Le mardi 6 janvier, un homme de 67 ans a été condamné à une peine de deux ans de prison avec sursis pour avoir loué illégalement une cave insalubre de 9 m² à 300 euros par mois. Ce propriétaire a exploité la situation vulnérable d'un jeune Tunisien, précisé par le Parisien.
Qualifiée de véritable "trou à rats" et envahie de moisissure, la cave, dépourvue de fenêtres, nécessitait d'y accéder par une trappe en fer depuis le trottoir. En dépit d'un arrêté préfectoral déclarant le local insalubre et interdit d'habitation, il a loué le sous-sol à un jeune homme déjà en difficulté, cherchant simplement à se loger pour éviter la rue.
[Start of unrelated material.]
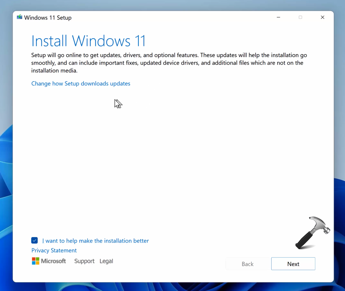345x291 pixels.
Task: Open the Privacy Statement link
Action: tap(54, 250)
Un marchand de sommeil sous les projecteurs judiciaires
Selon les autorités, le propriétaire, qui se présente comme agent immobilier, a acquis cette propriété à usage commercial pour 15 000 euros en 2010. En 2024, le lieu a été classé comme insalubre, rendant la location illégale. La mairie de Marseille a fait part de sa consternation, qualifiant les agissements du propriétaire d'exploitation économique de la vulnérabilité de son locataire.
Le tribunal a émis un verdict sévère, tenant compte des circonstances. Au-delà d'une amende de 20 000 euros, à la fois à titre personnel et pour sa société, il a également été ordonné que le local soit confisqué. Ce scandale alerte sur les dérives du marché immobilier, où des acteurs peu scrupuleux profitent de la précarité d'autrui.
Des experts en droit du logement soulignent l'importance de protéger les locataires vulnérables et d'appliquer des sanctions dissuasives contre de tels comportements. Des études montrent une tendance inquiétante en matière d'illégalité dans les locations, principalement dans les grandes villes comme Marseille. Comme l'indique un rapport de l'INSEE, la crise du logement ne fait qu'aggraver ces problèmes, poussant certains à accepter des conditions inacceptables.
Un représentant de la mairie a déclaré : "Nous devons nous battre contre ces marchands de sommeil qui ne pensent qu'à leur profit. Des mesures plus strictes sont nécessaires pour garantir que tous les habitants de Marseille aient accès à un logement décent."